第二百十八話 リーガレオでのデート
ランパルドとの戦いから、一ヶ月ほどが経過した。
『次ヤる時は一人でも負けないようにしないとねー』と、口調だけはあっけらかんと、その実いつか来るリベンジに燃えていたロッテさんも、とうに次の興行に向かい、リーガレオは日常――毎日毎日魔物が攻めてくるという物騒な日常を取り戻している。
なお、シリルはお偉いさん方に根回しをした上で、宣言した通りに勲章の授与式で自身の正体を暴露した。
『私、シリュール・フェザードは、我が騎士たちとともに、祖国の奪還に全力を尽くすことを……ここに誓います!』
……なーんて、僕とゼストを侍らせてハッタリ効かせた演説をぶって、しばらくは周囲も騒がしかったが。
二週間もすぎる頃合いには、大分落ち着いてきた。
たまに、遠巻きに注目されていることもあるが、この宿にいる連中や冒険者として付き合いのある奴らは、シリルの本性は大体わかっており、見る目もそう変わらなかった。
じゃあ、なんの効果もなかったかというと、そんなことはない。
冒険者っつーのは、大なり小なりロマンチストなところがあり、亡国の王女がかつての国の騎士を携え母国を復興する――みたいな話には食いつきがいい。士気も上がろうというものだ。
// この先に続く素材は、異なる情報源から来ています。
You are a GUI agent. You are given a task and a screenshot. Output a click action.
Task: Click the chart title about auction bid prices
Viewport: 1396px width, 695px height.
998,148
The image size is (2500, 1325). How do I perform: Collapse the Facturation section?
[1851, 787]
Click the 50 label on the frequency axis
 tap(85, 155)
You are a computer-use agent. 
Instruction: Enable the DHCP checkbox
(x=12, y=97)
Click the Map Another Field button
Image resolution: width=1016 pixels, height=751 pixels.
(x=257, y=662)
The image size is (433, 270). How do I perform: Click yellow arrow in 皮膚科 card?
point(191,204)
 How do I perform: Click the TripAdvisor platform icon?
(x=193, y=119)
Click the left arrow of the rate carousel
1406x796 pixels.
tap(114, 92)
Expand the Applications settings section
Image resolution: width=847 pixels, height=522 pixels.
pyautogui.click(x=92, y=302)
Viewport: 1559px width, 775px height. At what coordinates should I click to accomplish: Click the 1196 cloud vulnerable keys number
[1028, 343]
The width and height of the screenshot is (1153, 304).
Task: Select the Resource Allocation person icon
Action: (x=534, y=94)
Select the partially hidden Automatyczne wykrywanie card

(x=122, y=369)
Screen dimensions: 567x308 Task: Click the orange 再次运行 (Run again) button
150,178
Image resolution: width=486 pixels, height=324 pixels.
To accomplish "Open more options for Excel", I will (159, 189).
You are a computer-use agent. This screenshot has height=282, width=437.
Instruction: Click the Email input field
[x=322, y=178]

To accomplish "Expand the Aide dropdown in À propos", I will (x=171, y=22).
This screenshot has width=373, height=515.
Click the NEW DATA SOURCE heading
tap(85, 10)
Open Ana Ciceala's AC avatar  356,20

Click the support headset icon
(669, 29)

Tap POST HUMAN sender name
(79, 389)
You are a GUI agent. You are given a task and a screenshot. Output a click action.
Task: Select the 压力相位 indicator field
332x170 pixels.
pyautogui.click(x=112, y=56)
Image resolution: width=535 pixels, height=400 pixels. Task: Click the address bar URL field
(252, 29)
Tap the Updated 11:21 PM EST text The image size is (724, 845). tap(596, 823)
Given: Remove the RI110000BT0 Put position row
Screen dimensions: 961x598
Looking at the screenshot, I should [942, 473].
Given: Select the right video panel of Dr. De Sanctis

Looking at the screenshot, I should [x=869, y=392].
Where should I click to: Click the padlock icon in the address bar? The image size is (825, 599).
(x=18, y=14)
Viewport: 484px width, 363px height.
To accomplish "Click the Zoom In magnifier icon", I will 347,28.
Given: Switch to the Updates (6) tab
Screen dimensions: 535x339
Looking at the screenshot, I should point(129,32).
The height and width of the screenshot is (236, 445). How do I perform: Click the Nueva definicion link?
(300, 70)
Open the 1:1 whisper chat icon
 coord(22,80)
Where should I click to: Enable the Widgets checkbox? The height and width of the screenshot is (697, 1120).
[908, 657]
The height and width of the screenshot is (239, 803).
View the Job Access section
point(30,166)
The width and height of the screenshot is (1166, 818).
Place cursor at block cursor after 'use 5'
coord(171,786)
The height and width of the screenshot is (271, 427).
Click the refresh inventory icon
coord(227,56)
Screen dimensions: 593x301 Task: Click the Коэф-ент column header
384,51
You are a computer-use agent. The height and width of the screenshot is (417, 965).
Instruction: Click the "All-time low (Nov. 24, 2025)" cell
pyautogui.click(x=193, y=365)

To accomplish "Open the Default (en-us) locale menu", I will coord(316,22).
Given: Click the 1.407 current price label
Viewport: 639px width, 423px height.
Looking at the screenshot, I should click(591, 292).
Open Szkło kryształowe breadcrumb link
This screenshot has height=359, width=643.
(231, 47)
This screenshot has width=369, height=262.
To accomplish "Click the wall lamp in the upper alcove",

……魔国に併呑された地域については、恐らく荒れ放題かつ敵地が近いので、どの国が引き受けるかババ抜きみたいな状態になっていることもあり、それなりの功績を立てれば旧領を復帰されることも割とすんなり認めてもらえた。
いや、僕的にもそれはちと無謀なんじゃないかと思うのだが、まあかつての土地を再興することに意義は感じるので、もし拝領となったら頑張るつもりである。
――あと、変わったことといえば。
「おはようございます、シリュール姫、ヘンリー」
ラ・フローティアの休日。
シリルとともに宿を出た直後、待ち構えていたゼストに挨拶され、僕は頭を抱える。
「お、おはようございます」
「……おはよう」
挨拶を返すと、ゼストは略式の礼をシリルに捧げる。
……ちょっと前までは、毎回毎回大げさな本式の敬礼をやっていたので、これでもマシにはなったのだが。
「さあ、今日はどちらに参られますか?」
と、ゼストは付いてくる気満々だった。
休日、僕とシリルが連れ立って出かける……要はデートなのだが、この出歯亀野郎め。
「ゼスト。お前も今日は休みだろ。僕たちの後なんて付けてないで、適当に羽を伸ばしてこいよ」
「シリュール姫に万が一のことがあってはいかんからな。俺も今のパーティに義理があるから毎日とはいかんが、休日くらいは付かせてもらう。……俺のことは気にせず、二人は自由に過ごせばいい」
変わったこと。それは、ゼストが休日のたんびにシリルのところにやって来るようになったことだ。
流石に今のパーティからいきなり抜けるなんてことはしなかった。しかし、なんだかんだでラ・フローティアと臨時で組む機会も増え、なんつーか助かってはいるのだが。
……シリルとのデートにまで付いてこようとする辺り、空気読めねーっつーか。
シリルがその正体を暴露したあの日以来、ちっと暴走気味である。少しは落ち着いてきたとは思うのだが。
「あのー、ゼストさん? 私たち、別にこれから冒険に行くというわけではなく。ふつーのデートなんですが」
「承知しております。しかし、この街は無頼も多い。身の安全のため護衛はいた方がいいでしょう。俺のことは、カカシとでも思ってもらえれば」
「えーと、あのー……へ、ヘンリーさ~ん?」
四角四面な物言いに、シリルが助けを求めるように僕の方を見てくる。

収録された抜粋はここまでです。